Indian tribes can transfer federal tax benefits on projects the tribes own.
The IRS said in a private letter ruling made public in March that a tribe could transfer a 30% investment tax credit on a wind farm the tribe plans to own to a tax equity investor by leasing the project to the investor and electing to pass through the investment credit. This structure is called an “inverted lease.”
According to the ruling, the tax equity investor plans to operate the project and sell electricity back to the tribe or in the open market. The tax equity investor will pass most of the revenue it collects from use of the wind farm to the tribe as rent. It may also pay the tribe a share of the value of the investment credit as additional rent.
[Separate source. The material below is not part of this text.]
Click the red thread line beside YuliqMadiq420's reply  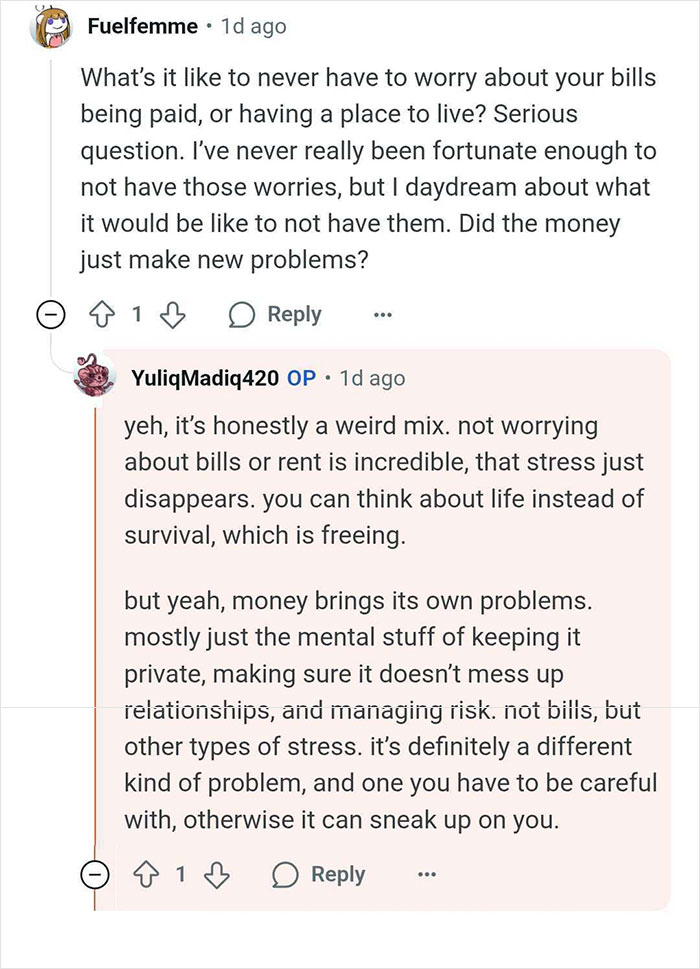(95, 618)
The reasoning the IRS used suggests that the tax equity transaction could also have been structured as a sale-leaseback, thereby allowing the tax equity investor to claim both an investment tax credit and depreciation on the project. The tribe would sell the project to the tax equity investor and lease it back. The tax equity investor, as the owner, could claim both benefits. However, the depreciation in that case would be straight-line depreciation over 12 years rather than front-loaded or accelerated depreciation over five years. The tax equity investor would also be limited to use of the depreciation as shelter for the rents that the tax equity investor receives from leasing the wind farm to the tribe, unless the lease is structured to stay within guidelines in section 470 of the US tax code.
Normally property owned by a tax-exempt entity or leased to such an entity does not qualify for any investment tax credit. However, the IRS said in the ruling that an Indian tribe is not a tax-exempt entity. Since the tribe is not subject to federal income taxes, the IRS said one never reaches the question whether the tribe is exempted from such taxes. Assets owned by or leased to government entities do not qualify for an investment tax credit either, but the IRS said the investment credit is lost only if the lease is to a federal, state or local government entity. An Indian tribe is considered a sovereign nation.
The ruling is Private Letter Ruling 201310001.